# Bad home made welds



## lcdr frank (Nov 9, 2009)

I had a friend call me last week to ask for some help to re-weld a couple cross members he replaced. The trailer was galvanized and he cut up a junk trailer to get his replacement parts. He a good job in fitting the parts but he did not grind off the galvanized coating and tried to make his welds with a small 125 amp gasless wire welder. I hit the welds with a hammer and broke out the ends that were still holding. The gal coating contaminated the welds which were not hot enough to bond in the first place. I have repaired too many home made repairs over the years. It is scary to see some of the home built trailers on the road today. Please don't cut corners on your trailer as it could cost you your boat or your life or someone else. [-X 


frank


----------



## huntinfool (Nov 9, 2009)

Good advice.


----------



## willfishforfood (Nov 18, 2009)

I'm with you frank. I've built many trailers and found a guy that made one and dumped his boat on the road.


----------



## bassboy1 (Nov 18, 2009)

There is nothing wrong with making your own trailer, provided you have the proper equipment, as well as knowledge to use the equipment to the best of it's ability. For most instances, your little 115v MIG or fluxcore welder isn't enough. While that would be just fine welding a fender bracket, or light bracket on, don't attempt critical stuff. One other thing I have noticed is how, especially on these smaller machines, is that they are rated rather liberally, given what they can really do. The big machines tend to be rather conservative on rating what they really can do, but the little ones, especially the off brand ones, exaggerate quite frequently. 

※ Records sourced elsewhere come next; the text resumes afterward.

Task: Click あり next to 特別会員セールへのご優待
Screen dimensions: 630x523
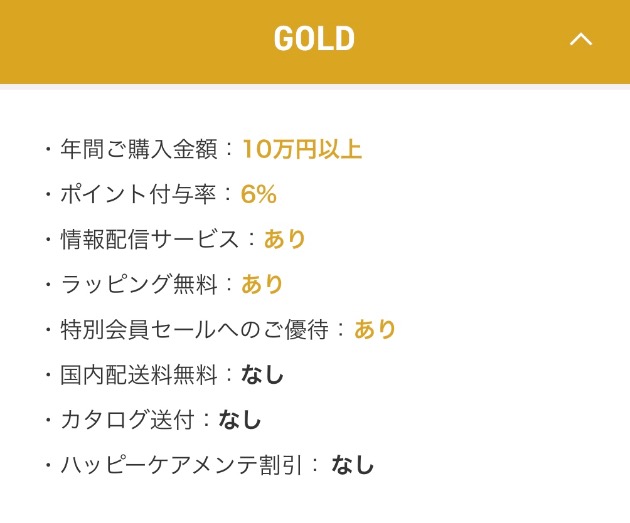Action: (375, 329)
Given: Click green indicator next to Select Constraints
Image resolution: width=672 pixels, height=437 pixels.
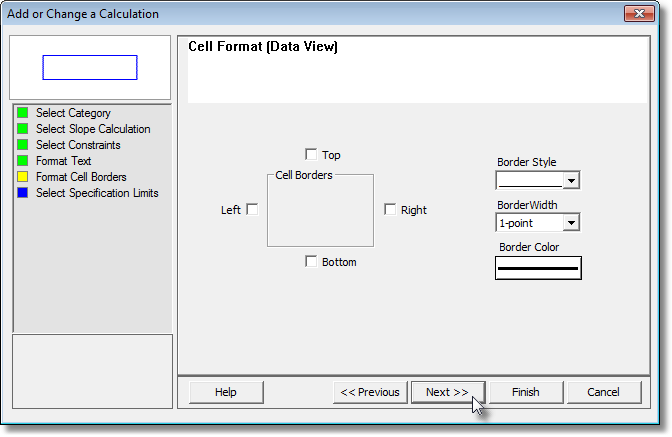Looking at the screenshot, I should pos(23,145).
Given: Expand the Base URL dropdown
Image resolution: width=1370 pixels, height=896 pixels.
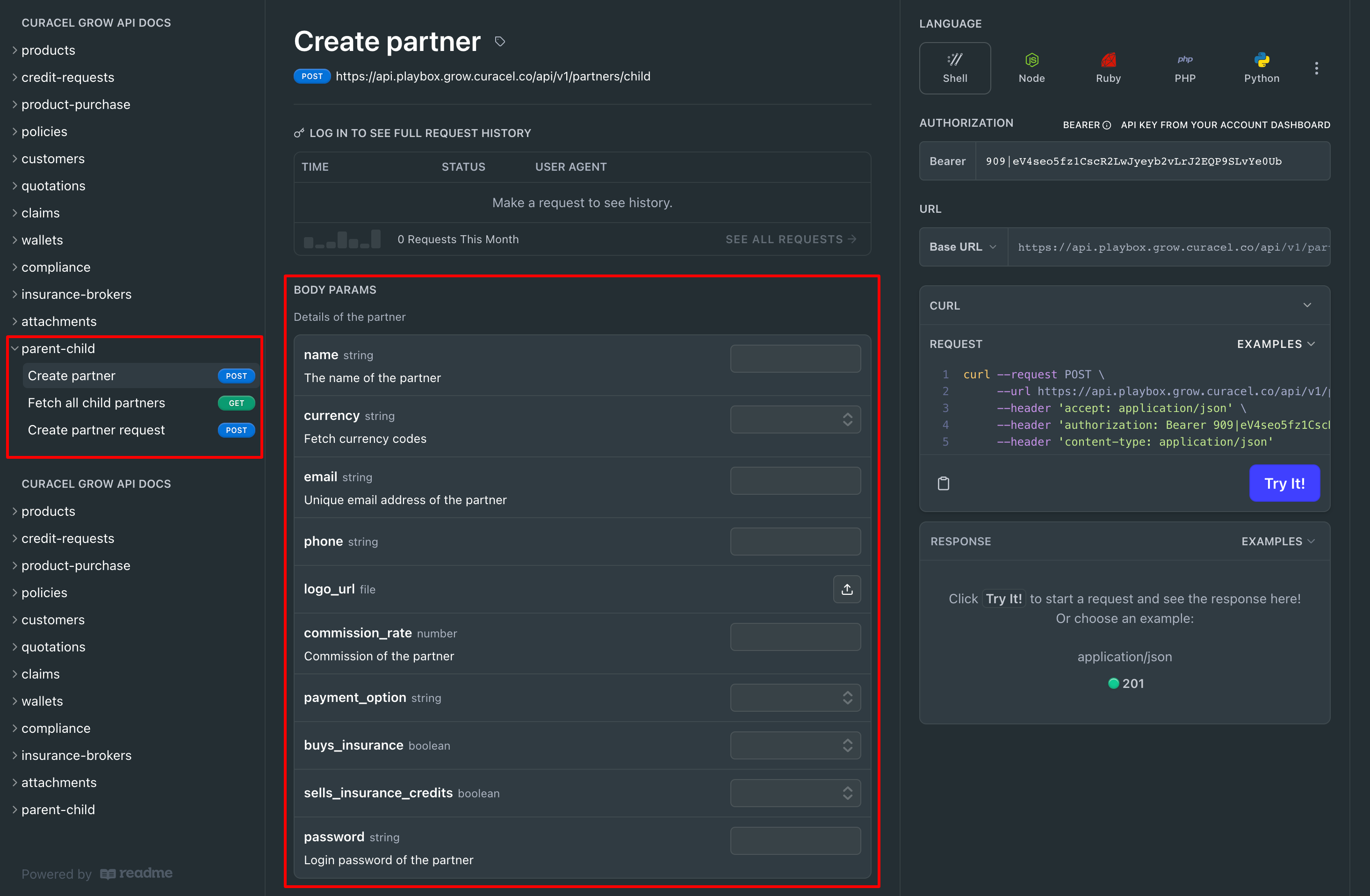Looking at the screenshot, I should [962, 246].
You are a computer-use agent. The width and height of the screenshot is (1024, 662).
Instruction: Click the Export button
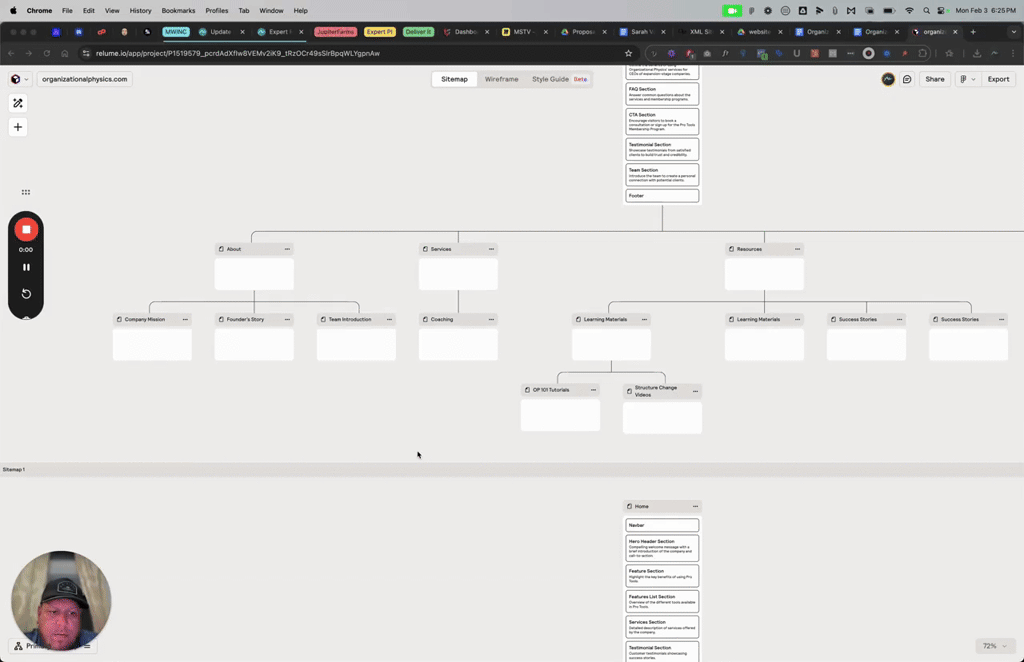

If you want to make your own trailer but aren't confident with your welding equipment/skills, do all the cutting, tack weld it with your machine, and do all the prep work on your own. Then take it to a welder to finish weld it. Much of the time (read money) is spent on fabrication/prep work, so by eliminating that, you are saving quite a bit of money.


----------



## Jim (Nov 19, 2009)

Agree Frank! 

Glad you checked it out for him.


----------